- LISTED RECORDS -
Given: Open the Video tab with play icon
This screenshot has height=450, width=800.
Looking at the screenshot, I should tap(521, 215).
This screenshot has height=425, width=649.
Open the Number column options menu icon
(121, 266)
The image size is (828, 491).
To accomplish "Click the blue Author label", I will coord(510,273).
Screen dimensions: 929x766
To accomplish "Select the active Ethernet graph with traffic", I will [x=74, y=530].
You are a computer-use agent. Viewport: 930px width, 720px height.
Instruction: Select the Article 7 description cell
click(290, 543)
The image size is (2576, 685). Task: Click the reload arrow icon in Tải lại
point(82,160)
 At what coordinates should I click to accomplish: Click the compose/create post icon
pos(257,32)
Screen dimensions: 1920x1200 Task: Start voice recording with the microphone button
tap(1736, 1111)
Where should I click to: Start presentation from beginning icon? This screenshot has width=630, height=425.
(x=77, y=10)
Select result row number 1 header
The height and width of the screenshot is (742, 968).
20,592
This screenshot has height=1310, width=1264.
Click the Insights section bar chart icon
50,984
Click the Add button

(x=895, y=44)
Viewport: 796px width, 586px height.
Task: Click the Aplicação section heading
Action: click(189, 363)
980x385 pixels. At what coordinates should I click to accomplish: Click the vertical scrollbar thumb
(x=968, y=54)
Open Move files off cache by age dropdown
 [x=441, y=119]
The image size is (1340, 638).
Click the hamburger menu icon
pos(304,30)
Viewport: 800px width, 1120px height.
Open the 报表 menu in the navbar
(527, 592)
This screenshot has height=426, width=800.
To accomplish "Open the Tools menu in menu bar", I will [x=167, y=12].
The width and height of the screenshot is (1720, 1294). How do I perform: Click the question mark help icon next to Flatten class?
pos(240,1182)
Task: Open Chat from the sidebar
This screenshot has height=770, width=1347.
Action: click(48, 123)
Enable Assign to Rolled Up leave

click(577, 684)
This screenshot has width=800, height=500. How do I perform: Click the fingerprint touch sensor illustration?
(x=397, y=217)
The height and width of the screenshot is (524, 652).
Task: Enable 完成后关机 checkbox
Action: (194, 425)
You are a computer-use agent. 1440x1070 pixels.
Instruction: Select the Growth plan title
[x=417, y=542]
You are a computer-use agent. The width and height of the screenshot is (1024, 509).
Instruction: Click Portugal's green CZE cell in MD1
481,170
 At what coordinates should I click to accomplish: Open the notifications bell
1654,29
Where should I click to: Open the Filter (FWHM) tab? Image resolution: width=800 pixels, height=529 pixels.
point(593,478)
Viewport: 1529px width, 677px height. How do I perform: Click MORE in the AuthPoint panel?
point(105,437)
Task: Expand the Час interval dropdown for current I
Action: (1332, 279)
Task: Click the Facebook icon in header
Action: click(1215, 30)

- TASK TO CARRY OUT -
Scan the listing for the string "agent", then copy every line where it appears.

- WRITTEN SOLUTION -
You are a computer-use agent. Viewport: 930px width, 720px height.
You are a computer-use agent. 1440x1070 pixels.
You are a computer-use agent. The width and height of the screenshot is (1024, 509).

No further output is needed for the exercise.